* [Exercise requirements]:
1/ In the forum thread about finding decent employees, copy the passage from "07-04-2001, 01:22 AM" to "good work ethics.", swapping "crew" for "team".
2/ Pick up the forum thread about finding decent employees after its final post and carry it forward.

## begin Document section

View Full Version : Where are the decent employees?
07-03-2001, 11:27 PM
The number one problem with this industry has got to be labor. Since it's seasonal (snowplowing excepted) your always having to replace workers annually. Plus unless you're in business for yourself, or in a really big company, if you're a young guy you're not gonna work in this field for long.
We find it ridiculously difficult to find and retain good employees. The biggest problem is finding guys who've got what it takes to do the job. Young guys (in general) seem not to understand that work is called "work" for a reason. My dad works these pansies under the table everyday and he's 55.
I can't even count high enough to list the number of "1 day wonders" we've had over the years. They show up for work, move slower than molasses uphill in january, are all thumbs, can't understand how to follow simple directions, and bail on us before the day's done. Or if they somehow last the day, they either don't come back or we can them. Then there are the dozens and dozens of guys who call about the job, I call them back and say come in Monday at 7:30. Then they don't show up, no call, nothin'.
What the hell's the matter with these wusses? The only crew I can count on is me, my dad, and my partner. That's it. We use the best pieces of equipment we can for the job, but you still need bodies to operate 'em.
Is it like this for the rest of you guys?
BTW we pay $11/hr for guys who know what they're doing, which isn't bad money for young guys in these parts. So it 'aint the cash, it's the lack of intestinal fortitude.
07-04-2001, 01:22 AM
Target the "hungry" people (as we call them). People with families, Lots of bills, ect. Also I would rather hire an older person than a young kid. Seems in this day and age young people(and not everyone) do not have the work ethic as 10+ yrs ago.
the first questions people seem to ask today is
1 how much money
2 how hard do I have to work
3 What time is lunch
4 what time do I get to go home
5 when do I get paid
6 When do I get a raise
These are all things I have heard working with the many, many people that were in my crew when I worked for another LC
I am teaching my 9 yr old good work ethics.
07-04-2001, 02:16 PM
You guys are not alone.... it happens everywhere and not just in our industry. This topic is Major when our industry gatherings occur. As much as this hurts to hear... alot of this can be avoided in the interview process (assuming they show up for the interview)... we extol the benefits we offer, the career goals that they can achieve if they stick around, the fact that we are agressively growing and that opportunities abound for them if they stick it out.
Unfortunately, the turnover still persists, although at the foreman level that turnover is dramatically reduced (at least in our operation), although with foreman status comes increased benefits.
Front line turnover is still high... we don't have the answer's you seek, but we too are working at it.
07-04-2001, 03:58 PM
JA - good to hear from you. Must be having a great season...
I have to agree with John, in that the interview process is the best way to weed out the bad ones.
If they are a minute late for the interview without an earth-shattering reason, I don't hire them. If they are 10 minutes late, I leave, and let them figure out what happened.
If they ask GQL's questions # 2,3,4,6, they don't get the job. I like when they ask how many hours they are going to get. Q's 1&5 are appropriate questions for some point in the interview.

## end Document section
## begin Material supplied

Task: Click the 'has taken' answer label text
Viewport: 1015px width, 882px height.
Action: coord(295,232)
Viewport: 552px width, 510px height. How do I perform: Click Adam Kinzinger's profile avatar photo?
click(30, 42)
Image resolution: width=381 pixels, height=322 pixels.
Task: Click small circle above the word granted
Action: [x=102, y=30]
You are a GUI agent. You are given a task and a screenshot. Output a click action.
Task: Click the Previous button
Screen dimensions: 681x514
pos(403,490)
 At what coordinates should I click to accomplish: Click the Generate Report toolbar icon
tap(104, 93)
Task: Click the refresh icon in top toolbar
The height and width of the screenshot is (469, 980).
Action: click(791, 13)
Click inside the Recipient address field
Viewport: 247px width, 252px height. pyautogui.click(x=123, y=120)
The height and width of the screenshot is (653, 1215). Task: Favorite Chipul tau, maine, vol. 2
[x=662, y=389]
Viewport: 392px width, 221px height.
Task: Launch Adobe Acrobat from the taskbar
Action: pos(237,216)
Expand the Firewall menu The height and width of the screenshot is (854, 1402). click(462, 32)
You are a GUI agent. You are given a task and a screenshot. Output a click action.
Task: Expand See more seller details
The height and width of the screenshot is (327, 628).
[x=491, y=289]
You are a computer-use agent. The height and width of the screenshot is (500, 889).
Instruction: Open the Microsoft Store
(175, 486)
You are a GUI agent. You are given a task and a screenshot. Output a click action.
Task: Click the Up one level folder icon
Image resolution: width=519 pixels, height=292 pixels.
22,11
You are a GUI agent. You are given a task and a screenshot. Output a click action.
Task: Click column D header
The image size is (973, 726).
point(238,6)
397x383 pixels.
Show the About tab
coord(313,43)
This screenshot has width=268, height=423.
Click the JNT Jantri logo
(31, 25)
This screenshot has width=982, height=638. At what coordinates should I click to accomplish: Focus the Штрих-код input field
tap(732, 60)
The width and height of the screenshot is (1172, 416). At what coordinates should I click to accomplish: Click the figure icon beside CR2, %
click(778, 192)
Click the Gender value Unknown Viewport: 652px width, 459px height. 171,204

## end Material supplied

* [Exercise responses]:
1/
07-04-2001, 01:22 AM
Target the "hungry" people (as we call them). People with families, Lots of bills, ect. Also I would rather hire an older person than a young kid. Seems in this day and age young people(and not everyone) do not have the work ethic as 10+ yrs ago.
the first questions people seem to ask today is
1 how much money
2 how hard do I have to work
3 What time is lunch
4 what time do I get to go home
5 when do I get paid
6 When do I get a raise
These are all things I have heard working with the many, many people that were in my team when I worked for another LC
I am teaching my 9 yr old good work ethics.

2/
I also give them a wheelbarrow test. 400# of versa-Lok block in a wheelbarrow. They have to wheel it to a certain point in the yard, turn and come back. No makey, no jobby. I always wheel it there and back first, to sahow them it can be done. I was surprised at how many of the bad candidates this helped me to eliminate. The cocky ones sitting slack in the chair, seeming disinterested. Also touched few if any tools in their lives...I almost chuckle when they get that wheelbarrow to the end, try to turn amd it starts to dump. They do what they can to hold it up, but it's 400#. You aren't going to stop that from going over. Then those same kids are now pretty sheepish and can't get out of the interview fast enough.
I'll interview 10-20 people to hire one.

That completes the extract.